Problem details: Return every line of the listing below verbatim, omitting the pictures.

Provided data:
####

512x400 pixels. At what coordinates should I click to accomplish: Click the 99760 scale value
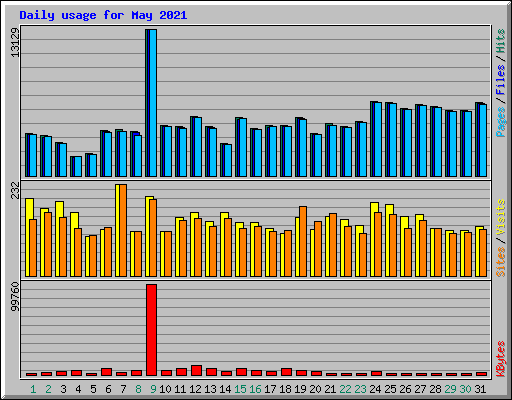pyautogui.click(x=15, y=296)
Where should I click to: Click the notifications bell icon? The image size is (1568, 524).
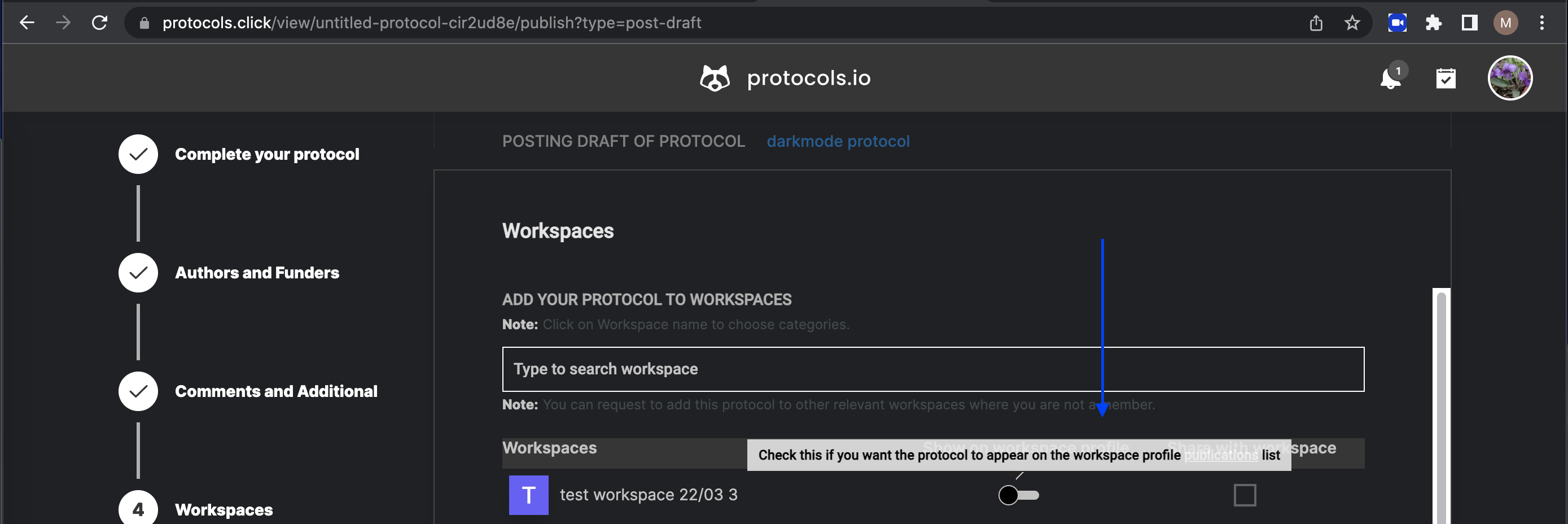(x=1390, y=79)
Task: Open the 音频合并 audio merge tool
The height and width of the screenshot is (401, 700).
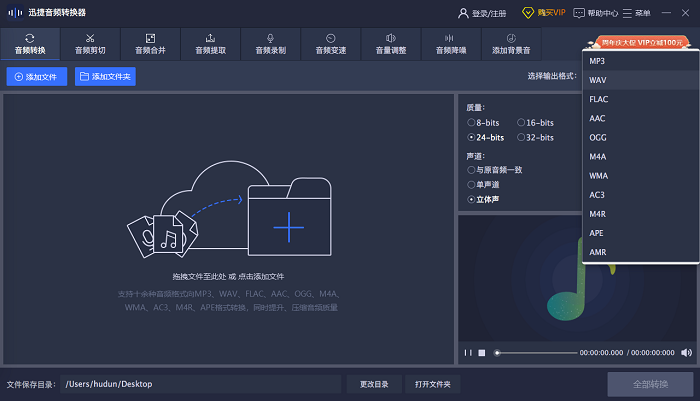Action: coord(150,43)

####

Response to the exercise:
512x400 pixels. At what coordinates should I click to accomplish: Click the 99760 scale value
pyautogui.click(x=15, y=296)
Where should I click to: Click the notifications bell icon? The image size is (1568, 524).
(x=1390, y=79)
Task: Open the 音频合并 audio merge tool
The height and width of the screenshot is (401, 700).
Action: coord(150,43)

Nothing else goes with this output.